Four days escape

As we were heading eastwards along the Andalcian coast, and up to Javea ( an hour from Valencia), to stay with friends, we once again decided to have two days in Isleta del Moro on the way. This sun-baked ,wind-beaten enclave, running down to the sea, in the most extraordinary desert landscape, is, as you know a favourite place of ours. As always, this tiny enclave didn`t disappoint. Quieter this time, ( the restaurant on the waters edge, was full every lunch and supper time though), we almost had the spit of sand to ourselves , and the sea was the most crystalline ever -perfect for swimming ,as the sun was scorching hot. The light there is wonderful, and the yellow and blue boats positively zinged out at you, at breakfast time. Highlights were the freshest Dorada for lunch, and delicious Eggs Flamenco-so simple, yet so yummy ,and razor clams for supper on Friday. The friendliest staff who are so welcoming too.

We left after breakfast on Saturday, and drove for four hours through mountains and plains to the Costa Blanca, and the seaside town of Javea, with its sandy and pebble beaches, wide stretches of sand,and cliffs and coves. Staying with our friends who live here, is always inspiring, they own not only Indigo, a lifestyle store on the port, but several properties that they rent out, and they are always working on an interior project or two. Talented people with busy lives.

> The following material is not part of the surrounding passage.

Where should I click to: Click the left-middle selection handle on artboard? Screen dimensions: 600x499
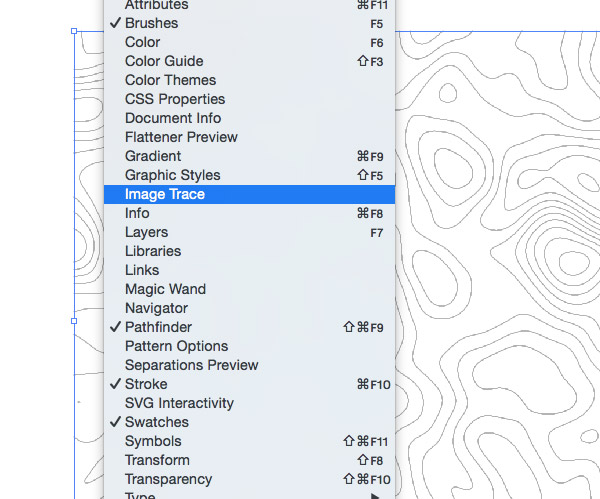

We stayed in one of their houses, Indigo Yard, literally five minutes from the long beach near the port, which was wonderful to zip along to for a swim . As the beach and sea bed is full of white pebbles, it truly looks Caribbean. Bliss. So near, yet in a traditional Spanish street .

Our friends take us to really lovely places to visit and eat at, and we always come home with exciting purchases, this time a huge old Spanish urn bought from a reclaim yard, some gorgeous colourful photo frames made from old boats from their store, and ( I just couldn`t resist) a pair of earrings, from another lovely store in the port-Jessica Bataille.

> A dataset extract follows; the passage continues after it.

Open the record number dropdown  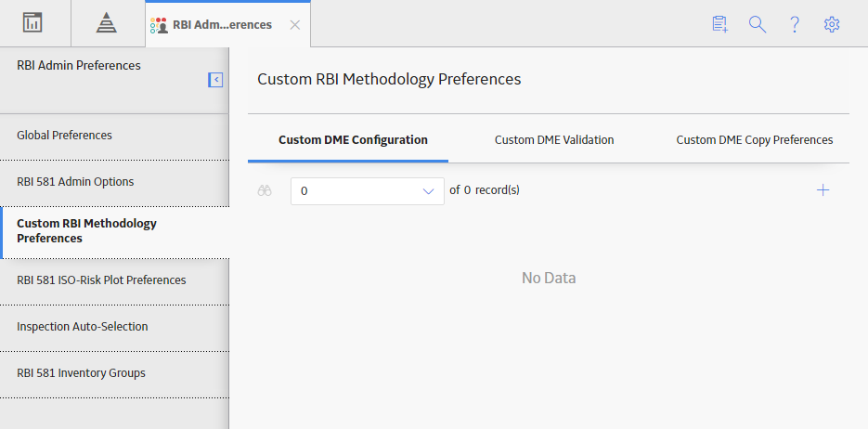(x=368, y=191)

But more than this we come back full of ideas and having had great fun with like minded creative people.

These are the places we went to and loved:

Lunch at La Siesta.

A cool, breezy, beach front restaurant-Ibiza style, white and blue and a touch of rattan . We were starving after our journey so wolfed down a tapas style lunch.

Supper at Arrels Raca in Gata de Gorgos.

We know this village as it is famous for its shops selling baskets and blinds, and all sorts of stuff made from Esparto grass. If you have read a previous Blog post about Esparto, you will know that I couldnt possibly have any room for any more baskets, so I didnt succumb this time ! Instead I bought a small round cane table, that we are going to paint a bright yellow gloss paint , to have by the pool. The restaurant we went to is quite dark and trendy looking, and I found the menu a bit tricky as several words were unfamiliar and I gathered they were written in Valencian or Catalan. The food was DELICIOUS! Oh wow. The starter of a thin sliver of foie gras ,between a galette (slightly salty short-bready) with lemony-ginger marmalade was one of the best things that I have ever eaten. Loved the pale green bowl too. The restaurant make all their own bread, pastries, and puddings. Another simple dish of sauteed potatoes with Iberico ham and broken fried eggs atop, was just perfect, and to be copied this week at home.

Breakfast at Cala Clemence.

This beach restaurant -another cool, stylish eatery, with vibrant bougainvillea packing a punch everywhere, is up a slope on a small cliff on the beach at Portichol. We love this pretty, pebbly beach ( very hard underfoot!), edged with startling white fishermens cottages that you just want to buy, and live in forever. A gorgeous bay. At the top of which are some pretty stunning ,mega bucks styled with an inch of their life, houses.

We had a great breakfast, and then crashed out in the hot sun for a few hours before heading back to the port for more swimming at La Grava beach…

Drinks and Tapas at the Nomad Hotel.

This super trendy , inspired by Morocco ( several El Fenn-esque touchs about), opened in July , and we headed for the (pricey) Sky Bar, with its stunning views over the port, and out over the promenade to the turquoise sea. I love the styling of this place-my only criticism being, that it could do with a little more colour , to break up the stone and brick and beigey washes-think Majorelle blue .Fabulous cacti though , and views to die for-there is even a small dipping pool for residents tucked in a corner of another sun terrace. We had a waiter who took great pride in his execution of all manner of cocktails while we were there, and once we had gulped at the price of gin and tonics , we decided that we would definitely go back! ( we have got used to local Spanish bars with no measures for drinks , except how well they know you)!

We had the best time-loved the contrast between Isleta and Javea..loved all the foodie, interior and exterior housey ideas, that I have gleaned from our four days away, and it was, as it always is, lovely to see our great friends.